I partiti “tradizionali” sono privi di personalità giuridica, ma hanno i loro statuti pubblicati in Gazzetta ufficiale, condizione necessaria per accedere ai rimborsi elettorali. Quest’ultimo è il punto che potrebbe impedire la presentazione delle liste del M5S, che alle ultime politiche ha preso il 25% con oltre 8 milioni di voti, a meno che la creatura di Beppe Grillo non si dia uno Statuto ufficiale, in luogo del “non statuto” attualmente adottato. Cosa che metterebbe in discussione gli assetti interni del movimento.

 

Fico (M5s): “Invece di discutere di ineleggibilità di Berlusconi…”

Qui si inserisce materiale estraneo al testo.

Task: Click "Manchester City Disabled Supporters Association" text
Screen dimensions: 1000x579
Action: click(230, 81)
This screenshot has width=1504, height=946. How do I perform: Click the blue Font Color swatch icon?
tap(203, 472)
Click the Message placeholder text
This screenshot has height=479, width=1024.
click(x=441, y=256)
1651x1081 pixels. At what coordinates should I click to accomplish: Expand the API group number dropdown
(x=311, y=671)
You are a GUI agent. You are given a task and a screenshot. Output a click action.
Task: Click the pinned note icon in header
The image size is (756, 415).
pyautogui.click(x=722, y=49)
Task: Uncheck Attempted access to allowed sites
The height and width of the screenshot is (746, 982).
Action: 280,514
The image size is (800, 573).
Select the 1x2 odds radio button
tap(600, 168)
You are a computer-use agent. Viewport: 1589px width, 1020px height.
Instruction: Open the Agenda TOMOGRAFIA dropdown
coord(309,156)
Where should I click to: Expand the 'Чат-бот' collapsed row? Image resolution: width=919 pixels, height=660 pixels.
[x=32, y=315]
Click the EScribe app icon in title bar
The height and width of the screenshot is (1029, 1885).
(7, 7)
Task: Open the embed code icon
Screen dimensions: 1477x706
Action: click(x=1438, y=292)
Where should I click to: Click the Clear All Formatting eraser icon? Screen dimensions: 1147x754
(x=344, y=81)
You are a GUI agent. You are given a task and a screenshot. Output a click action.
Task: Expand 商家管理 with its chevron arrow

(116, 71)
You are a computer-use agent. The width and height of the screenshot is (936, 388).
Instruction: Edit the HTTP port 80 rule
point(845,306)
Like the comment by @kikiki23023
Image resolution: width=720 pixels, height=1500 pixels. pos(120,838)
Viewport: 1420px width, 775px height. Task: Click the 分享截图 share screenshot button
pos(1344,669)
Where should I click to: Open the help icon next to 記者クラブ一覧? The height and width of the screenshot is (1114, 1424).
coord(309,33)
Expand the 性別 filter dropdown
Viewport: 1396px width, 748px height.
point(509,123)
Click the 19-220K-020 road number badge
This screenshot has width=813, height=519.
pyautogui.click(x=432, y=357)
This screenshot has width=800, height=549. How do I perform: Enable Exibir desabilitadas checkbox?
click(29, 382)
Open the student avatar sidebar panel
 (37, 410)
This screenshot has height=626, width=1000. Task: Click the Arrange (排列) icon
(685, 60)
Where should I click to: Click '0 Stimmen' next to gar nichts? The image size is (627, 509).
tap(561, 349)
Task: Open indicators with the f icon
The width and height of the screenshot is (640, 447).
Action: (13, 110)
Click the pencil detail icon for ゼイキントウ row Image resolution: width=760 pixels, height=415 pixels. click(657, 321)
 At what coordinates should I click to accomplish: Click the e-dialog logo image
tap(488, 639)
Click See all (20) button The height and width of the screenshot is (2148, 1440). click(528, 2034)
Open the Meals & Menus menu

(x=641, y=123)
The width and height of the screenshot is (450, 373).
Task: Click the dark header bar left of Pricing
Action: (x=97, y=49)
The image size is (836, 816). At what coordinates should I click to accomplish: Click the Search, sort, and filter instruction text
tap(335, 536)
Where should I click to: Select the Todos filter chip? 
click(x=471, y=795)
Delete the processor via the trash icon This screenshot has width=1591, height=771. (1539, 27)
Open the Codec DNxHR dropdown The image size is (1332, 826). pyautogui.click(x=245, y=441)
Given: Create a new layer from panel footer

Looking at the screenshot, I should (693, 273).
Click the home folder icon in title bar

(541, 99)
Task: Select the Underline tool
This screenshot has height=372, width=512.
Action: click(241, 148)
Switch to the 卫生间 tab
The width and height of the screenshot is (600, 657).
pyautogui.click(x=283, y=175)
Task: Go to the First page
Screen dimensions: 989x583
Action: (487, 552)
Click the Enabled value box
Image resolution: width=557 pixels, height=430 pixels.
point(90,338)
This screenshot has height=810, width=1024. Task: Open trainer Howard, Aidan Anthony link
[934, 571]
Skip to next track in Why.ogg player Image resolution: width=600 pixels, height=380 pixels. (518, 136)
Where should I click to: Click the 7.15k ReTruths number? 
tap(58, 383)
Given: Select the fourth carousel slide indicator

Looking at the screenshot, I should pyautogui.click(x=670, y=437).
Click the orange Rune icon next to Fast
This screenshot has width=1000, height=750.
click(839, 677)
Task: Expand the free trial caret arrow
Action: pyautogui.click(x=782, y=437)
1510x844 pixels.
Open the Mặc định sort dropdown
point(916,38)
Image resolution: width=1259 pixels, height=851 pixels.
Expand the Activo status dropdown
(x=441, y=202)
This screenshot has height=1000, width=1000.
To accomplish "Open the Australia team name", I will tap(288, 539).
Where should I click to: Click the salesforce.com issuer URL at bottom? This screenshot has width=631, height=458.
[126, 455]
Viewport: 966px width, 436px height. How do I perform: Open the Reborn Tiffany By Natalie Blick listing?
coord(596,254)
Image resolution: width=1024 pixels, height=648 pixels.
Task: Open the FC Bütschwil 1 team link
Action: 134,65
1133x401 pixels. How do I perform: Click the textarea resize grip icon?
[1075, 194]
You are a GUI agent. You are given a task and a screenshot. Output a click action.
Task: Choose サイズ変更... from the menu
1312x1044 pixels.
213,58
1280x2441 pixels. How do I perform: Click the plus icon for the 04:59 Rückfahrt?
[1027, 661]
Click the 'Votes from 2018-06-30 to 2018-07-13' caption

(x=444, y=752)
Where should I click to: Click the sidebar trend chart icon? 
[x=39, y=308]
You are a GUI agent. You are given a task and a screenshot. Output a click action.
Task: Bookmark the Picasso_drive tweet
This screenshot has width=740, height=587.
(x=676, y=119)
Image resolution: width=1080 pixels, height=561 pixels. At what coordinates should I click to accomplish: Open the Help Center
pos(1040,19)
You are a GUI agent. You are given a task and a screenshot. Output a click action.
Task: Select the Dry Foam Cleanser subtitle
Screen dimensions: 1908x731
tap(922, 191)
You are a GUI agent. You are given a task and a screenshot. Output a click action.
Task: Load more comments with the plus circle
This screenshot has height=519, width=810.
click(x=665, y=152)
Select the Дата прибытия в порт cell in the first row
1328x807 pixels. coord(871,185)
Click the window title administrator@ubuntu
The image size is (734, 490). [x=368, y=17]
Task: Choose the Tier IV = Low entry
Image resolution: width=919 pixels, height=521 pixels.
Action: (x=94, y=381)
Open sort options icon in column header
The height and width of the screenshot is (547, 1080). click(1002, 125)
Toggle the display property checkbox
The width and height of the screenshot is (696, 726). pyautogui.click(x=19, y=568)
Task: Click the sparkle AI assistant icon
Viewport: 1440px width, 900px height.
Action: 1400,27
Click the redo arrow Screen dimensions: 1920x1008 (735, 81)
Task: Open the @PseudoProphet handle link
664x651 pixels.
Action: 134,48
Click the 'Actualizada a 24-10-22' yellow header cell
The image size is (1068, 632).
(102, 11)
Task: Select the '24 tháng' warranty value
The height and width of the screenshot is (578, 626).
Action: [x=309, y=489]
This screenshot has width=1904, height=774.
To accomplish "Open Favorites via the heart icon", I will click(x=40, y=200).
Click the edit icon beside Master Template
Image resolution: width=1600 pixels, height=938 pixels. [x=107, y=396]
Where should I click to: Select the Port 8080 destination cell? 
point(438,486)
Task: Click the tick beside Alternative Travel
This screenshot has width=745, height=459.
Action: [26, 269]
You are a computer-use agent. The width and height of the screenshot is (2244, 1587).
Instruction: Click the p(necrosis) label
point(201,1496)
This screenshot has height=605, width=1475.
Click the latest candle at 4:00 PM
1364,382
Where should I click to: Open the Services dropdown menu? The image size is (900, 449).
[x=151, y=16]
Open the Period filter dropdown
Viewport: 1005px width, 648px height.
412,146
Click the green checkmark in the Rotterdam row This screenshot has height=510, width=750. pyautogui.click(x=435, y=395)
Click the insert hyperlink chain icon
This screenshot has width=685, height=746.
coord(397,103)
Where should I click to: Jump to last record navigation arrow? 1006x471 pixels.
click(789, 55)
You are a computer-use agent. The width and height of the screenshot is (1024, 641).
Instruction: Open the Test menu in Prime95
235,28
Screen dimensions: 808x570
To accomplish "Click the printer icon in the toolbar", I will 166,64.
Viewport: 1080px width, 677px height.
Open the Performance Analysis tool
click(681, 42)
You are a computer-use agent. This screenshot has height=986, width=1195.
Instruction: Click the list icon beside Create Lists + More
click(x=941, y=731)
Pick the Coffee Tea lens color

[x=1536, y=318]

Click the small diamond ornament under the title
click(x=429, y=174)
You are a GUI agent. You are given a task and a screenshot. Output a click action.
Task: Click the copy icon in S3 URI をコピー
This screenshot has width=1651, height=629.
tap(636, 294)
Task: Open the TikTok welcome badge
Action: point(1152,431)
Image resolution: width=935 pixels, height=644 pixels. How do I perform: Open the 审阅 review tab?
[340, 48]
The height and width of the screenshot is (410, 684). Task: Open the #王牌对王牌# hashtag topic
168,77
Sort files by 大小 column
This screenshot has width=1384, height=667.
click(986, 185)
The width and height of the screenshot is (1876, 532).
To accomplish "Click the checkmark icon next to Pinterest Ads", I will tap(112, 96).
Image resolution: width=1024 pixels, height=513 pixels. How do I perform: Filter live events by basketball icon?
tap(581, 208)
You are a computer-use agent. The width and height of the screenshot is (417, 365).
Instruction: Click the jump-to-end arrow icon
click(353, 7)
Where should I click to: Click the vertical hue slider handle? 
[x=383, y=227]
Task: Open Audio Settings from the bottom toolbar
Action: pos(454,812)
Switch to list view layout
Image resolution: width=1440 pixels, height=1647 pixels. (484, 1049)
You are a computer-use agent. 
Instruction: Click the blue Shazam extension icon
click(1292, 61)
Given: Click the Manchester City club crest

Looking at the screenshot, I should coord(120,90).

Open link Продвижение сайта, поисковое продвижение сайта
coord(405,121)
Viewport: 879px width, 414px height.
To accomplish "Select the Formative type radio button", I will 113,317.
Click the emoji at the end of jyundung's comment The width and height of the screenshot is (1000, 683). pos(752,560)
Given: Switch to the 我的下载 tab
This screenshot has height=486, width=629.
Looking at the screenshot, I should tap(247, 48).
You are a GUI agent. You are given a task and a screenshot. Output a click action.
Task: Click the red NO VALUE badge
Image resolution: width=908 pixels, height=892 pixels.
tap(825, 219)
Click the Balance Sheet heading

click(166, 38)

Sarebbe questo il vero obiettivo del disegno di legge. Non tanto impedire la corsa di un movimento che attualmente rappresenta un quarto degli elettori, ma “costringerlo” a darsi delle regole interne dal punto di vista dell’elezione degli organi dirigenti, del controllo interno e della revisione dei conti. In ogni caso arriva la reazione del Movimento Cinque Stelle: “Anna Finocchiaro invece di discutere dell’ineleggibilità di Berlusconi magari stabilendo una linea dura e una battaglia senza precedenti nella giunta delle elezioni – scrive Roberto Fico su facebook – preferisce presentare un ddl anti-movimenti al fine di attaccare il movimento cinque stelle. Complimenti vivi alla Senatrice della Repubblica! M5s le sta preparando con forza il percorso e le motivazioni da presentare in giunta per l’ineleggibilità di Silvio Berlusconi. Questi sono i fatti”.

 

Finocchiaro: “No ad avversione per i Cinque Stelle, ma attuazione della Costituzione”

Anna Finocchiaro, comunque, precisa: “La proposta di attuazione dell’articolo 49 della Costituzione non è, malauguratamente per chi ne scrive e per chi vi trova elemento di polemica, una succulenta notizia che rivelerebbe l’avversione del Pd per il Movimento 5 stelle. Il ddl è infatti presentato nell’identico testo in cui venne depositato nella precedente legislatura, sia alla Camera che al Senato e riguarda tutti i partiti”. Secondo l’ex capogruppo del Pd a Palazzo Madama “era (e resta) un pezzo di programma del Pd. Si tratta dell’attuazione – ritardata per troppi decenni e sollecitata più volte anche dal Capo dello Stato – di una decisione dei costituenti di particolare rilievo e pienamente coerente con il modello di democrazia parlamentare scelto per il nostro Paese”.

Il Pd peraltro propone anche altre due misure per regolamentare elezioni e organizzazione dei partiti. Da una parte il divieto per le forze politiche di investire in strumenti diversi dai titoli emessi dallo Stato italiano. Dall’altra un’iniziativa per “favorire la partecipazione attiva dei giovani alla politica, ogni partito destina alla loro formazione una quota pari almeno al 5% dei rimborsi ricevuti per le spese elettorali”.